Basra
- Origin: Egypt
- Type: Fishing
- Players: 2-4
- Cards: 52
- Deck: Anglo-American
- Rank (high→low): K Q J 10 9 8 7 6 5 4 3 2 A
- Play: Clockwise

Related games
- Cassino • Pasur • Pişti

= Bastra =

Fishing card game

Basra is a fishing card game, similar to cassino, and popular in Cyprus. The game is also popular in Egypt, Lebanon, and other Middle Eastern countries. The name is Greek borrowing from the Arabic word Basra. Turkish pişti or pişpirik consists a particular evolution of Basra..

== History ==

The game originated in Greece and is known in different variations such as diloti and kseri. The game has been exported by both the Cypriot and Turkish diasporas, and it is played in Cypriot communities in Australia, Canada, England, and the United States, usually passed on by the first generation of immigrants to their children and grandchildren. In Turkey, the game is still very popular.

== The game ==

The game is played with a 52 card deck and can involve two, three, or four players, although the game is most interesting in the two or four player versions. In the four player version, the players can play for themselves or in two player teams. The first team or player to score 100 points is the winner.

=== The play ===
The dealer starts by dealing 1 card to each player, starting with the player on the dealer's left, until each player has 4 cards. The dealer then places 4 cards in the middle of the table, called the board. If 1 or more of the 4 cards is a jack, the dealer returns the jack(s) to the bottom of the deck and replaces it or them with the next card(s) from the top of the deck. The play begins with the player to the dealer's left, until all cards are played out. The players either collect (fish) cards from the board or add a card to the board, if they cannot fish any cards. After the cards are exhausted, the dealer then deals each player 4 more cards from the remaining deck. The dealer, however, does not deal 4 cards onto the board as done for the opening hand. The hands are played out until there are no remaining cards to be dealt.

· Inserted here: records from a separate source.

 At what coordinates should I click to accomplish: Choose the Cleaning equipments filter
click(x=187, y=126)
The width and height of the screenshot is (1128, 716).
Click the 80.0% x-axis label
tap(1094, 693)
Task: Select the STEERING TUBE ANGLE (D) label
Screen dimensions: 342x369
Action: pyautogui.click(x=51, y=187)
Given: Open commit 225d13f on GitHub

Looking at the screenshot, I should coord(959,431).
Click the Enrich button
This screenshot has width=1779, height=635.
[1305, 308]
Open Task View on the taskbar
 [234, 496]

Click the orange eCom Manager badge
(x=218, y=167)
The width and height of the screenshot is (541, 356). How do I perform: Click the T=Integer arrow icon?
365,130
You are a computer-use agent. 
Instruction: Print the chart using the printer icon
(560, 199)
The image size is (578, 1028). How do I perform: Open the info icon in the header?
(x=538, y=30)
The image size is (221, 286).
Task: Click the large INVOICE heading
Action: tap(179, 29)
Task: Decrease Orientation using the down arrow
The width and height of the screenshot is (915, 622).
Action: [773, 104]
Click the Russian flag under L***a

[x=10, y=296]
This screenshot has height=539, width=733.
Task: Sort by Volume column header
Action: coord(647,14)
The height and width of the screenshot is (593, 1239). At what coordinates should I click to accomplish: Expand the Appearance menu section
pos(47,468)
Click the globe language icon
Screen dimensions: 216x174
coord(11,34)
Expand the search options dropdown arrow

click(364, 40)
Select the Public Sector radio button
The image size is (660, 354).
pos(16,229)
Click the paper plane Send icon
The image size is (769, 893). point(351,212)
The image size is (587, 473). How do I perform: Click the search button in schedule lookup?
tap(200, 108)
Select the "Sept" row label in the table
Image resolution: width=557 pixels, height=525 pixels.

In the two player version, each round has six hands. In the three player version, each round has four hands. In the four player version, each round consists of three hands.

=== Scoring ===
The scoring is as follows:

- The aces, which have a numeral value of 1, are worth 1 point each.
- The jacks are worth 1 point each.
- The two of clubs is worth 2 points.
- The ten of diamonds is worth 3 points.
- The player or team that collects the most cards in a given hand receives 3 points. In the event of a tie, each player or team receives 3 points.
- The player or team that collects all the cards in play without benefit of a jack receives 10 points, or a bastra.

=== Collecting cards ===
The object of the game is to collect total cards and cards that are worth various points. Cards are collected as follows:

- Pairing: Any card may be used to take another card or cards of the same denomination, i.e. a 7 takes a 7, a king takes a king, a 6 takes two 6s, etc.
- Combining: Multiple cards may be collected through adding the numeral value of the cards together. For example, the board shows 2, an ace, 5 and 4. A player with a 3 could take 2 and the ace (2+1=3), or a player holding a 9 could take 5 and 4 (5+4=9), or a player holding a 7 could take 2, the ace and 4 (2+1+4=7).
  - A player may also collect combinations of the same sum. For example, if the board shows 5, 4, 2 and 7, a 9 would take all 4 cards, i.e. 5+4 and 2+7=9 (this would also be a Bastra).
- Pairing and combining: Taking cards through pairing and combining can occur on the same play. For example, if the board showed 3 6 5 4 and 9, a 9 would take all the cards, i.e. 3+6 and 5+4=9, plus the 9 would be paired with the 9 (this would also be a Bastra).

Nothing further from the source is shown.